**GIVEN INSTRUCTION:** Rewrite the rows below, changing each "computer-use agent" to "screen assistant" and keeping everything else the same.

## Begin MATERIAL PROVIDED

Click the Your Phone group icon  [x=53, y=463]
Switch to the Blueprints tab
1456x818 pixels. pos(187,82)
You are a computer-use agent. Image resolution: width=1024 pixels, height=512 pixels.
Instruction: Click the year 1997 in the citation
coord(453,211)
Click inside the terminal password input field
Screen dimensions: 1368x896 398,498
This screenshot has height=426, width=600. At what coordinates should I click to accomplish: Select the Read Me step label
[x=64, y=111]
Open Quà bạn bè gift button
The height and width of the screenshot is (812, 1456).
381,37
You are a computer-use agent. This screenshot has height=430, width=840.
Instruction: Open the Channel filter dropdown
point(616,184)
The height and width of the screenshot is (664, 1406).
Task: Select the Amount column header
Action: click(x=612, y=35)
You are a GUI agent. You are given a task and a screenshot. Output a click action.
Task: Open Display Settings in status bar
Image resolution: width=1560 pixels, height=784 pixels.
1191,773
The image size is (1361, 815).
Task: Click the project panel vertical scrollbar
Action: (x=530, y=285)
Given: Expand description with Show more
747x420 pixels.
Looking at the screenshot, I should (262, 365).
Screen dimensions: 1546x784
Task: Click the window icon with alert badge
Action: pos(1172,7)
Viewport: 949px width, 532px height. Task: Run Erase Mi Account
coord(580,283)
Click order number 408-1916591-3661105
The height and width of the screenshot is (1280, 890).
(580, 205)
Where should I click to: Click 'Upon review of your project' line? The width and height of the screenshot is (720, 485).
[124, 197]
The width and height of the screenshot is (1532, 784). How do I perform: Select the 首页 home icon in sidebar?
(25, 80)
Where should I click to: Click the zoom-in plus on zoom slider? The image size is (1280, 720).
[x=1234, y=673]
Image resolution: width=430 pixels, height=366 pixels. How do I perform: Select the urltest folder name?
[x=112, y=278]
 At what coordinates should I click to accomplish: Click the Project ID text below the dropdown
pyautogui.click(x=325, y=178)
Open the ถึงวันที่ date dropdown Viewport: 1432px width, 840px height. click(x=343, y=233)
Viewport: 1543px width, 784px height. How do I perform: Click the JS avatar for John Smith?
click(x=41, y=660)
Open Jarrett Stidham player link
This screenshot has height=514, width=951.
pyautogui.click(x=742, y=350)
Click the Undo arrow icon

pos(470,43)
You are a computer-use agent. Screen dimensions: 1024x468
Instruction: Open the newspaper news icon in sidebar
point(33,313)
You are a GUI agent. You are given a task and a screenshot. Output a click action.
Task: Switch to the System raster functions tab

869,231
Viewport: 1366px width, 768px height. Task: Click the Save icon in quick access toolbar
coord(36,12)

## End MATERIAL PROVIDED

**FINISHED TASK:**
Click the Your Phone group icon  [x=53, y=463]
Switch to the Blueprints tab
1456x818 pixels. pos(187,82)
You are a screen assistant. Image resolution: width=1024 pixels, height=512 pixels.
Instruction: Click the year 1997 in the citation
coord(453,211)
Click inside the terminal password input field
Screen dimensions: 1368x896 398,498
This screenshot has height=426, width=600. At what coordinates should I click to accomplish: Select the Read Me step label
[x=64, y=111]
Open Quà bạn bè gift button
The height and width of the screenshot is (812, 1456).
381,37
You are a screen assistant. This screenshot has height=430, width=840.
Instruction: Open the Channel filter dropdown
point(616,184)
The height and width of the screenshot is (664, 1406).
Task: Select the Amount column header
Action: click(x=612, y=35)
You are a GUI agent. You are given a task and a screenshot. Output a click action.
Task: Open Display Settings in status bar
Image resolution: width=1560 pixels, height=784 pixels.
1191,773
The image size is (1361, 815).
Task: Click the project panel vertical scrollbar
Action: (x=530, y=285)
Given: Expand description with Show more
747x420 pixels.
Looking at the screenshot, I should (262, 365).
Screen dimensions: 1546x784
Task: Click the window icon with alert badge
Action: pos(1172,7)
Viewport: 949px width, 532px height. Task: Run Erase Mi Account
coord(580,283)
Click order number 408-1916591-3661105
The height and width of the screenshot is (1280, 890).
(580, 205)
Where should I click to: Click 'Upon review of your project' line? The width and height of the screenshot is (720, 485).
[124, 197]
The width and height of the screenshot is (1532, 784). How do I perform: Select the 首页 home icon in sidebar?
(25, 80)
Where should I click to: Click the zoom-in plus on zoom slider? The image size is (1280, 720).
[x=1234, y=673]
Image resolution: width=430 pixels, height=366 pixels. How do I perform: Select the urltest folder name?
[x=112, y=278]
 At what coordinates should I click to accomplish: Click the Project ID text below the dropdown
pyautogui.click(x=325, y=178)
Open the ถึงวันที่ date dropdown Viewport: 1432px width, 840px height. click(x=343, y=233)
Viewport: 1543px width, 784px height. How do I perform: Click the JS avatar for John Smith?
click(x=41, y=660)
Open Jarrett Stidham player link
This screenshot has height=514, width=951.
pyautogui.click(x=742, y=350)
Click the Undo arrow icon

pos(470,43)
You are a screen assistant. Screen dimensions: 1024x468
Instruction: Open the newspaper news icon in sidebar
point(33,313)
You are a GUI agent. You are given a task and a screenshot. Output a click action.
Task: Switch to the System raster functions tab

869,231
Viewport: 1366px width, 768px height. Task: Click the Save icon in quick access toolbar
coord(36,12)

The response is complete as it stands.